- [WHAT TO PRODUCE] Only the lines running from the line with "Open the Plot Points assignment icon" to the end of the listing below should be copied, exactly, without pictures.

- [EXERCISE INPUT]
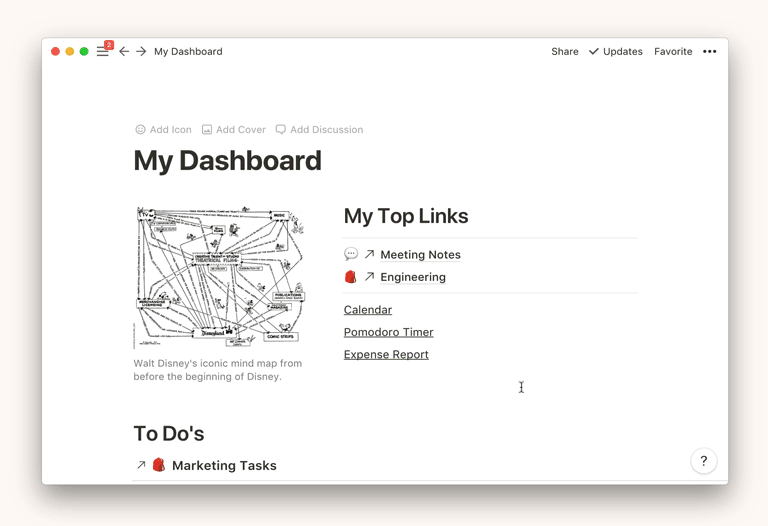The image size is (768, 526).
Task: Go back with the left arrow
Action: pos(124,51)
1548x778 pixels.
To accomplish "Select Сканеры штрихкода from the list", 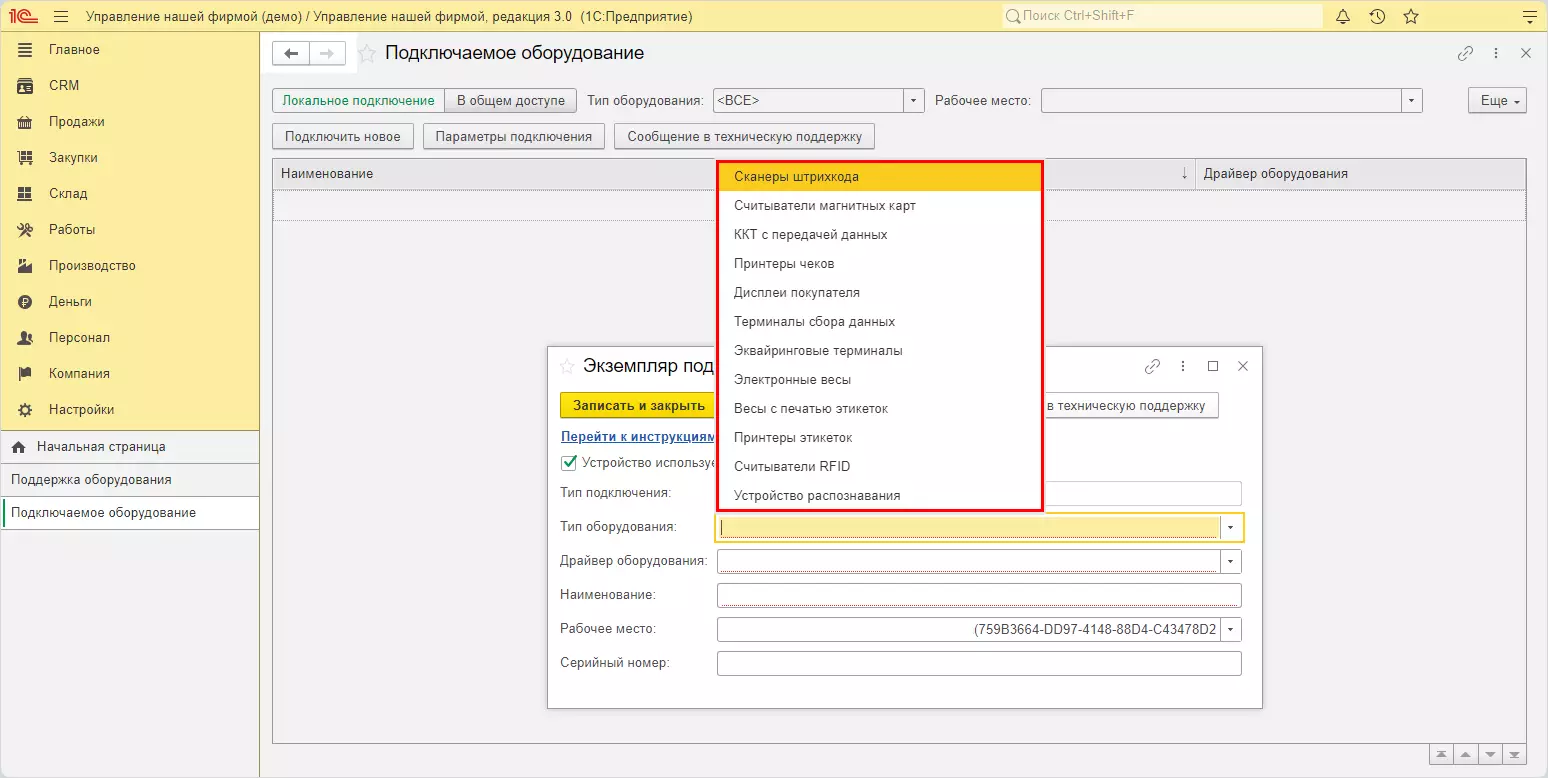I will 796,177.
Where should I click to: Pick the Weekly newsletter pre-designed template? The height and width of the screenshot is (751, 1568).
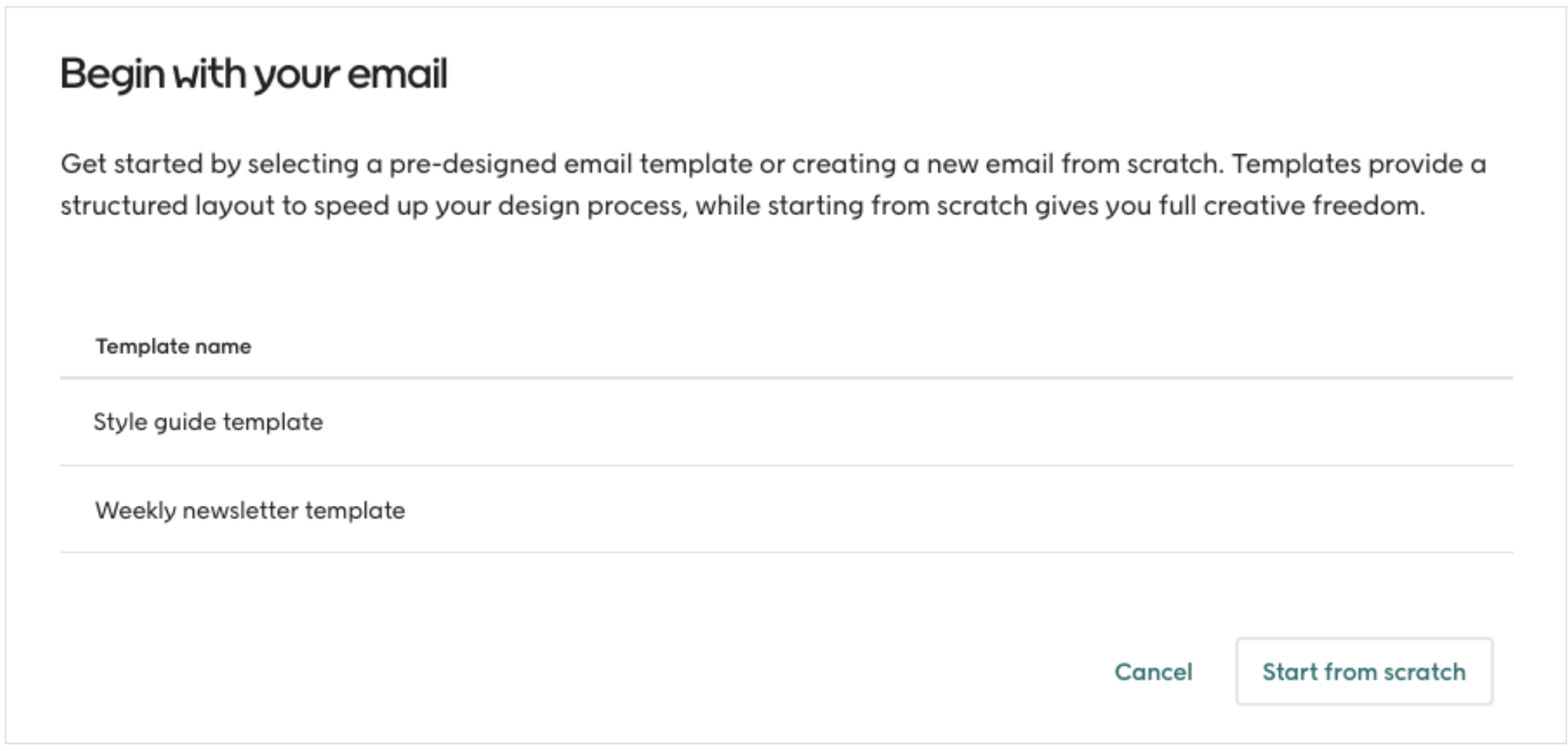[250, 510]
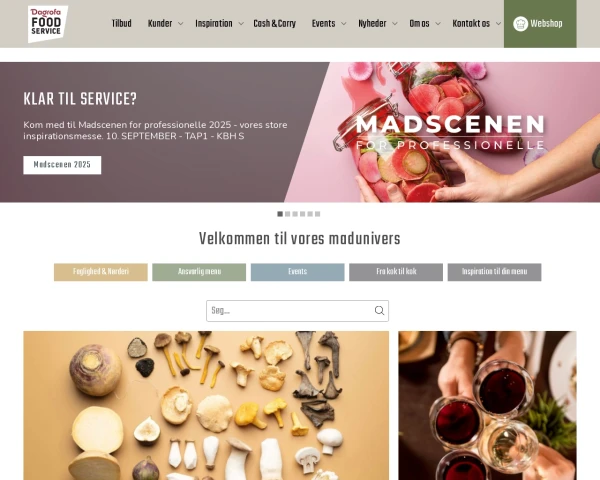The width and height of the screenshot is (600, 480).
Task: Expand the Events menu chevron
Action: pyautogui.click(x=344, y=24)
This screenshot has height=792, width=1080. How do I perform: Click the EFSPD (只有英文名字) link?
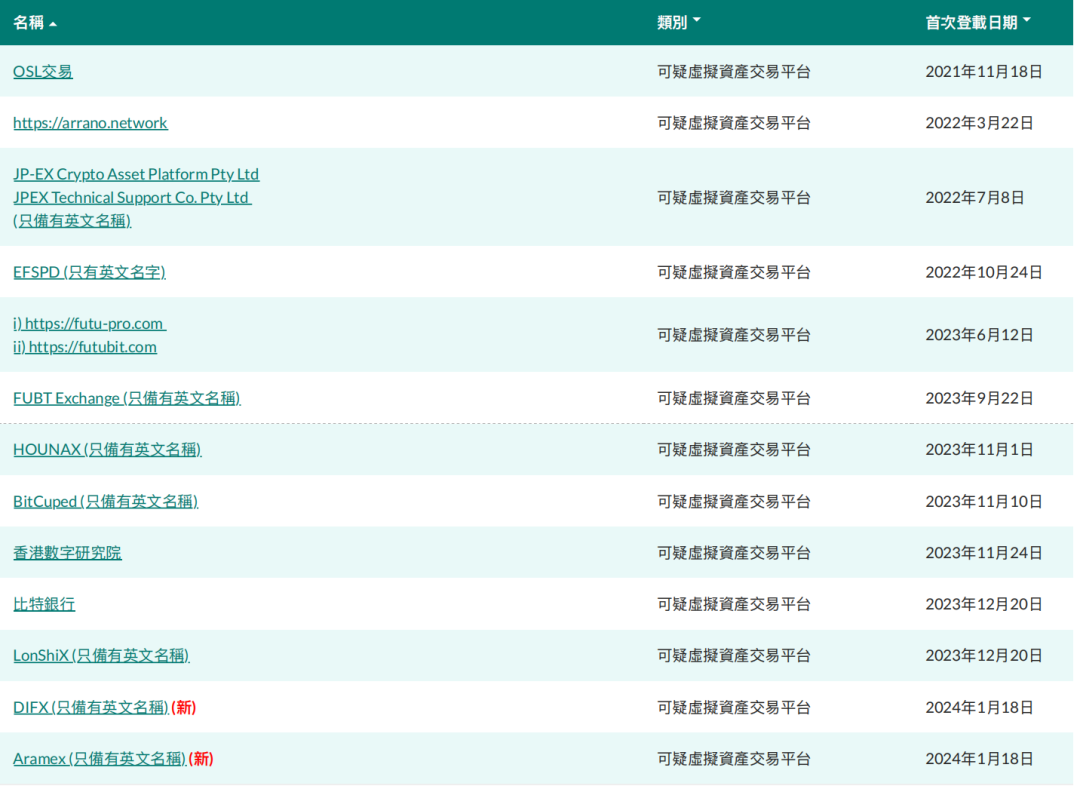pos(89,272)
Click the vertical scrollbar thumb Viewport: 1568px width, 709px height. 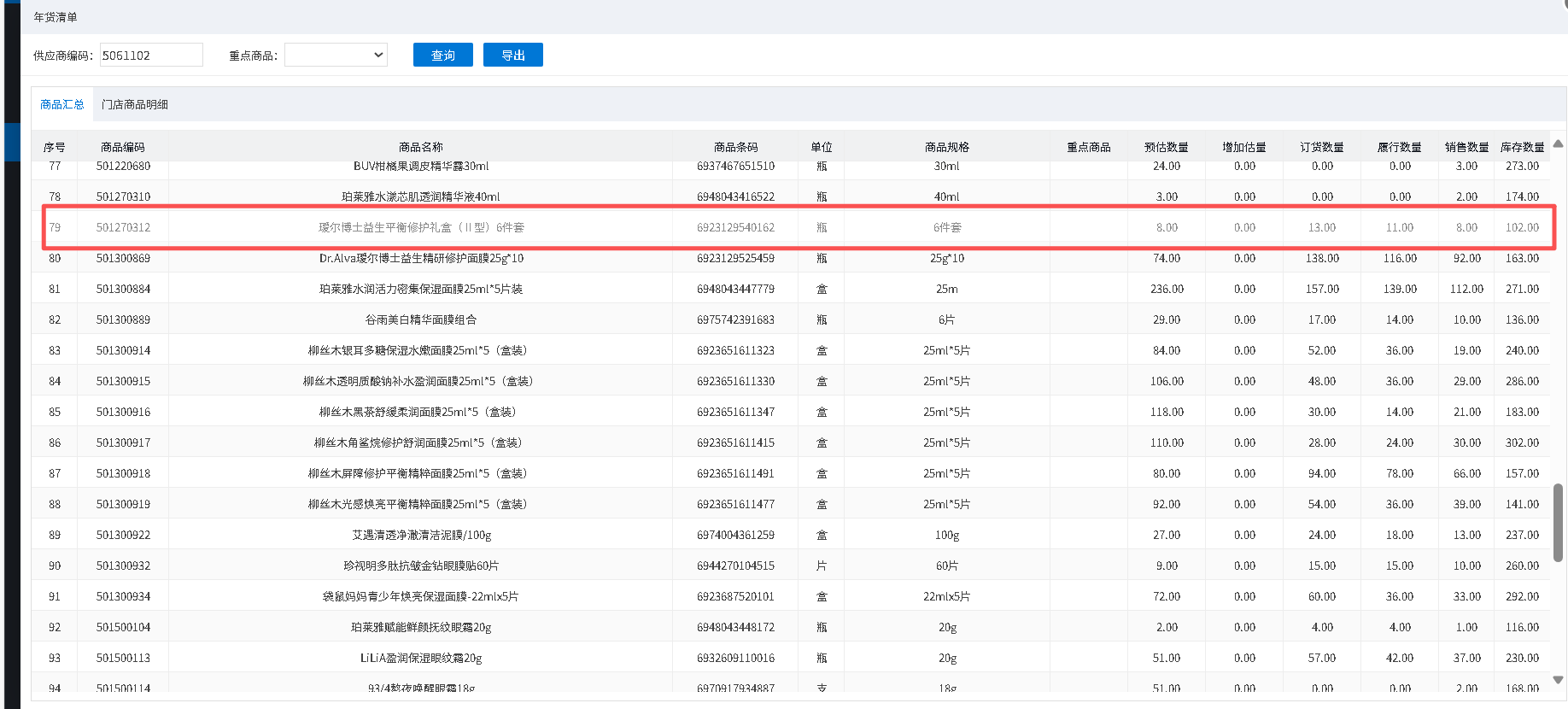tap(1558, 522)
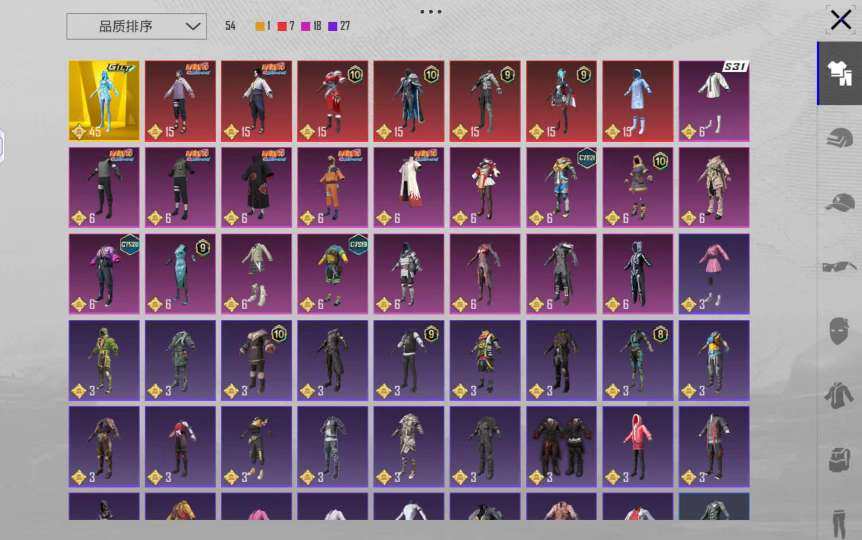Open the backpack category icon
The width and height of the screenshot is (862, 540).
tap(839, 460)
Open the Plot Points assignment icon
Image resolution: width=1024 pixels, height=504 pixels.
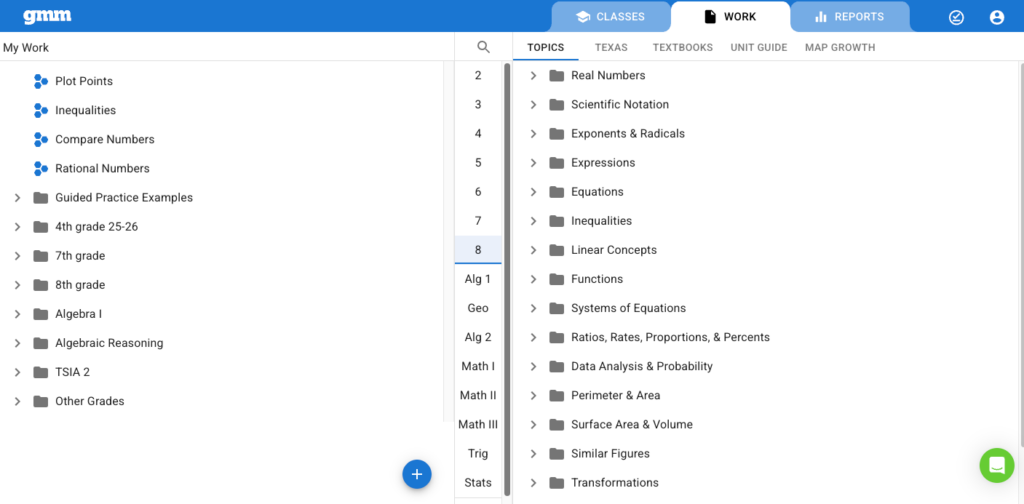[41, 81]
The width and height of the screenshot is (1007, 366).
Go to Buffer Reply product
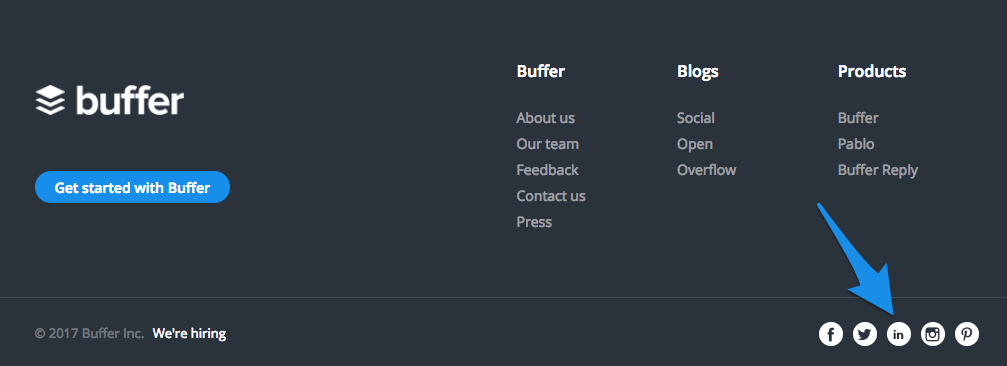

- [REPLY]
Open the Plot Points assignment icon
Image resolution: width=1024 pixels, height=504 pixels.
[41, 81]
The width and height of the screenshot is (1007, 366).
Go to Buffer Reply product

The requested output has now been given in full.